Chain-of-Thought Matters: Improving Long-Context Language Models with Reasoning Path Supervision
Problem Statement
Long-context LLMs struggle to reason over extensive inputs to aggregate relevant information, yet most training signal comes from final answer supervision (outcome-only), which provides sparse feedback. While CoT prompting helps multi-step reasoning, its systematic benefits for long-context scenarios were underexplored, and existing process supervision methods lack quality assessment protocols tailored to long-context challenges.
Key Novelty
- Systematic empirical demonstration that CoT benefits generalize across diverse long-context tasks and scale with increasing context length
- LongRePS: a process-supervised training framework using self-sampling to bootstrap reasoning paths without requiring human-annotated chain-of-thought data
- A novel quality assessment protocol specifically designed to evaluate and filter reasoning paths in long-context scenarios, enabling higher-quality supervision signal
Evaluation Highlights
- In-domain improvements over outcome supervision baselines: +13.6 points (LLaMA) and +3.8 points (Qwen) on MuSiQue multi-hop QA benchmark
- Cross-domain generalization: +9.3 points (LLaMA) and +8.1 points (Qwen) average improvement across diverse long-context QA tasks
Breakthrough Assessment
Methodology
- Step 1 - Empirical Analysis: Systematically evaluate CoT prompting across diverse long-context tasks and varying context lengths to establish that CoT benefits scale with context length
- Step 2 - Reasoning Path Bootstrapping: Use a self-sampling mechanism to generate candidate reasoning paths from the model itself, avoiding costly human annotation of long-context CoT data
- Step 3 - Process-Supervised Training: Apply the long-context-specific quality assessment protocol to filter/score bootstrapped reasoning paths, then train models with process-level supervision rather than outcome-only supervision
System Components
Systematic investigation framework that benchmarks CoT prompting across multiple long-context task types and context lengths to quantify when and why CoT helps
Bootstraps reasoning paths by sampling multiple candidate CoT traces from the model itself, enabling scalable collection of training data without manual annotation
A novel evaluation scheme tailored to long-context scenarios that scores reasoning path quality based on factors relevant to context aggregation and multi-step reasoning fidelity
End-to-end process supervision framework that combines bootstrapped paths and quality scores to train LLMs with step-level reward signals for improved long-context reasoning
Results
| Benchmark / Setting | Outcome Supervision Baseline | LongRePS (This Paper) | Delta |
|---|---|---|---|
| MuSiQue (LLaMA, in-domain) | Baseline | Baseline + 13.6 pts | +13.6 points |
| MuSiQue (Qwen, in-domain) | Baseline | Baseline + 3.8 pts | +3.8 points |
| Diverse QA Tasks (LLaMA, cross-domain avg) | Baseline | Baseline + 9.3 pts | +9.3 points |
| Diverse QA Tasks (Qwen, cross-domain avg) | Baseline | Baseline + 8.1 pts | +8.1 points |
Key Takeaways
- For long-context tasks, always incorporate CoT prompting at inference time — the benefits compound with context length, making it especially valuable for RAG, document QA, and multi-hop reasoning pipelines
- Process supervision (rewarding intermediate reasoning steps) substantially outperforms outcome-only supervision for long-context fine-tuning; practitioners training long-context models should invest in step-level feedback mechanisms
- Self-sampling can bootstrap high-quality CoT training data without human annotation, making process-supervised training accessible for teams without large annotation budgets — the key is pairing it with a domain-appropriate quality filter
Abstract
Recent advances in Large Language Models (LLMs) have highlighted the challenge of handling long-context tasks, where models need to reason over extensive input contexts to aggregate target information.

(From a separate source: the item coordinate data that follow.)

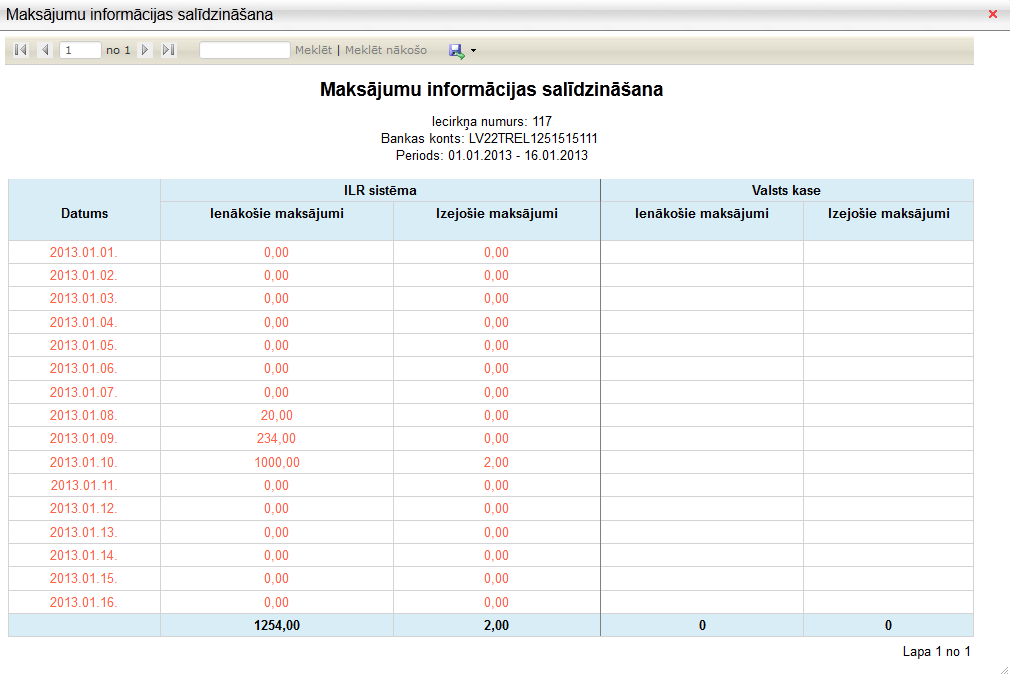
Task: Click the Meklēt link
Action: click(x=313, y=50)
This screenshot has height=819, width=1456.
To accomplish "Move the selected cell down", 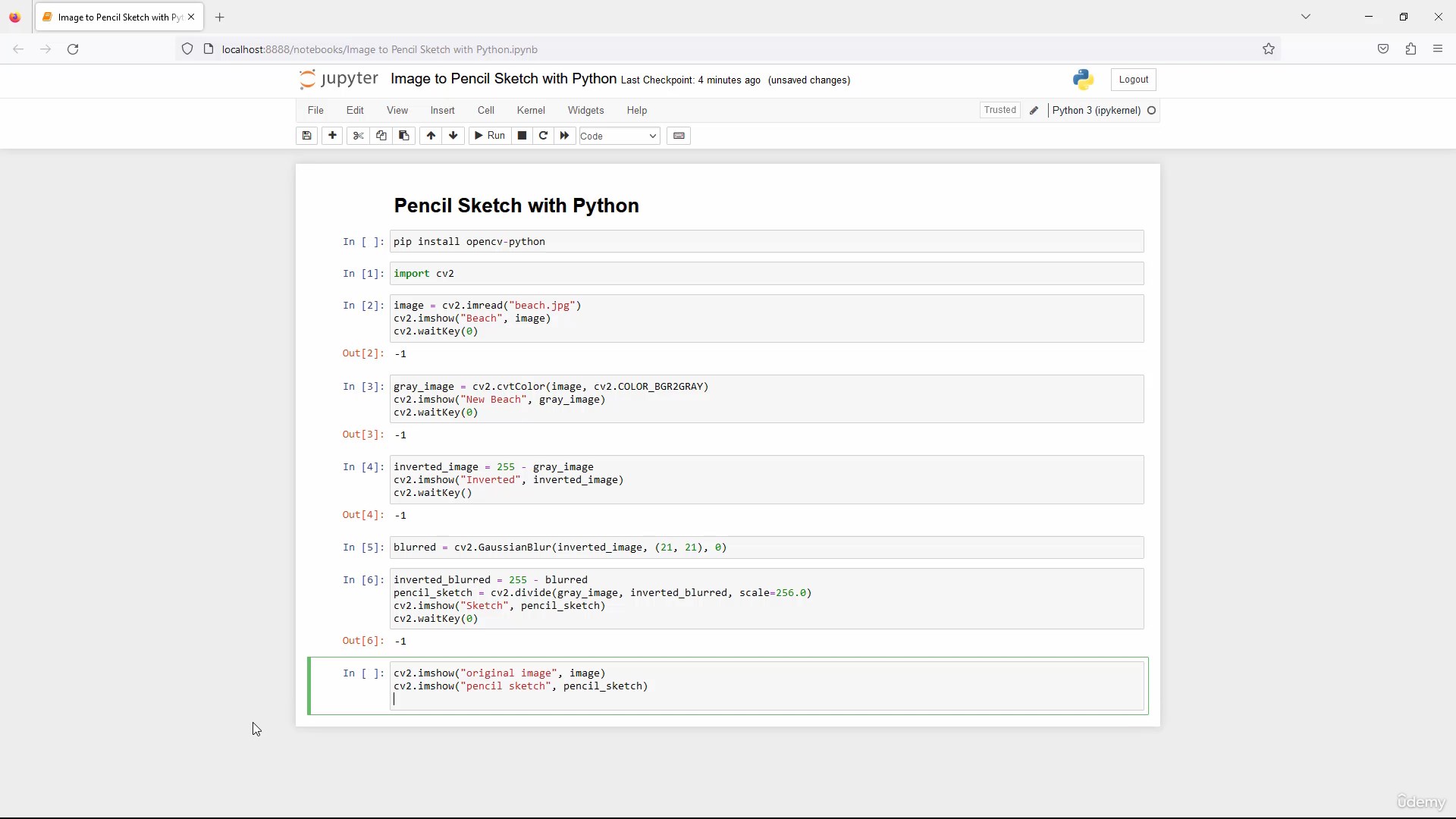I will coord(453,136).
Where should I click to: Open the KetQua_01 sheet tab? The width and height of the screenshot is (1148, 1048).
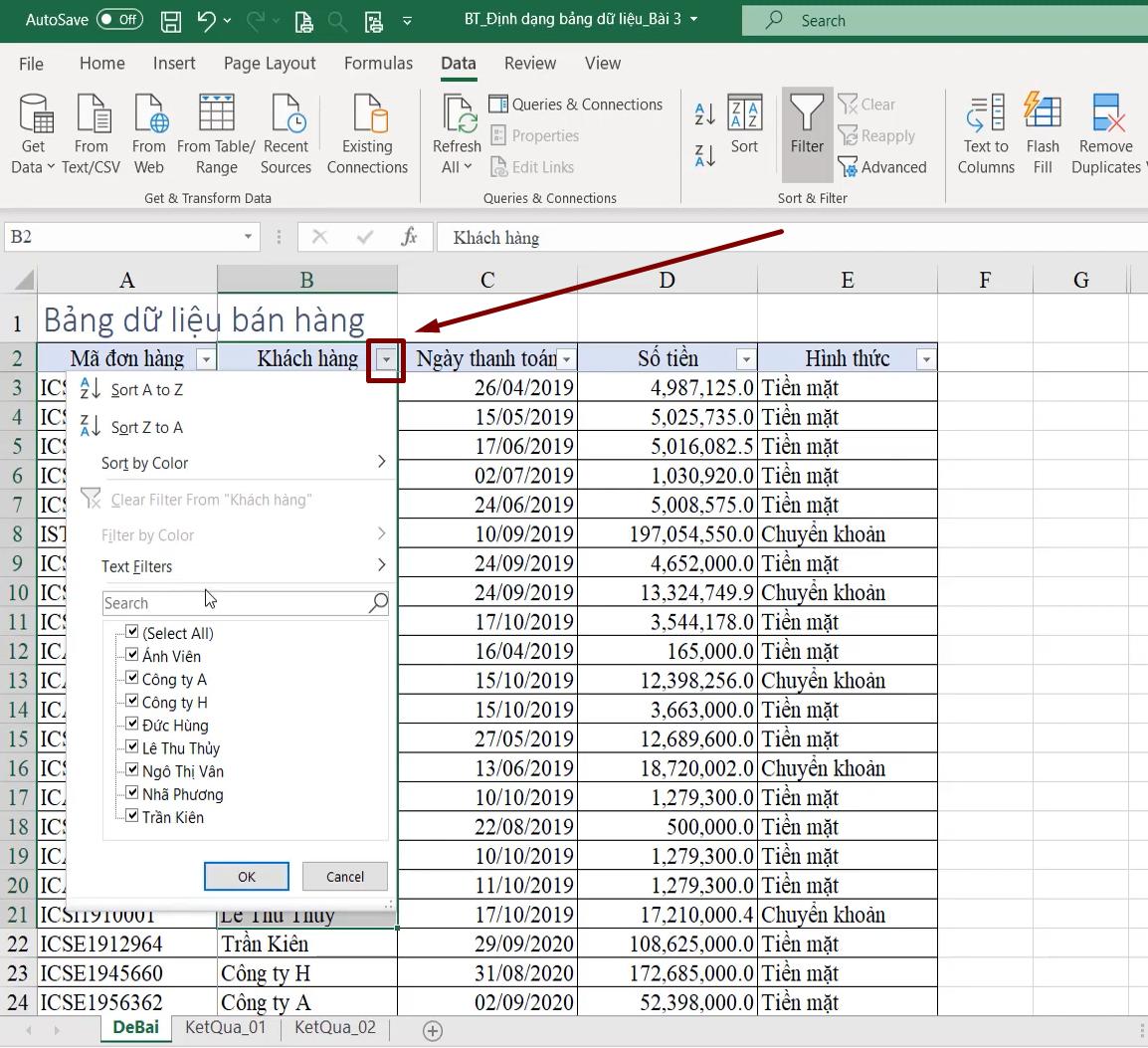click(x=226, y=1028)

While Chain-of-Thought (CoT) prompting has shown promise for multi-step reasoning, its effectiveness for long-context scenarios remains underexplored. Through systematic investigation across diverse tasks, we demonstrate that CoT's benefits generalize across most long-context scenarios and amplify with increasing context length. Motivated by this critical observation, we propose LongRePS, a process-supervised framework that teaches models to generate high-quality reasoning paths for enhanced long-context performance. Our framework incorporates a self-sampling mechanism to bootstrap reasoning paths and a novel quality assessment protocol specifically designed for long-context scenarios. Experimental results on various long-context benchmarks demonstrate the effectiveness of our approach, achieving significant improvements over outcome supervision baselines on both in-domain tasks (+13.6/+3.8 points for LLaMA/Qwen on MuSiQue) and cross-domain generalization (+9.3/+8.1 points on average across diverse QA tasks). Our code, data and trained models are made public to facilitate future research.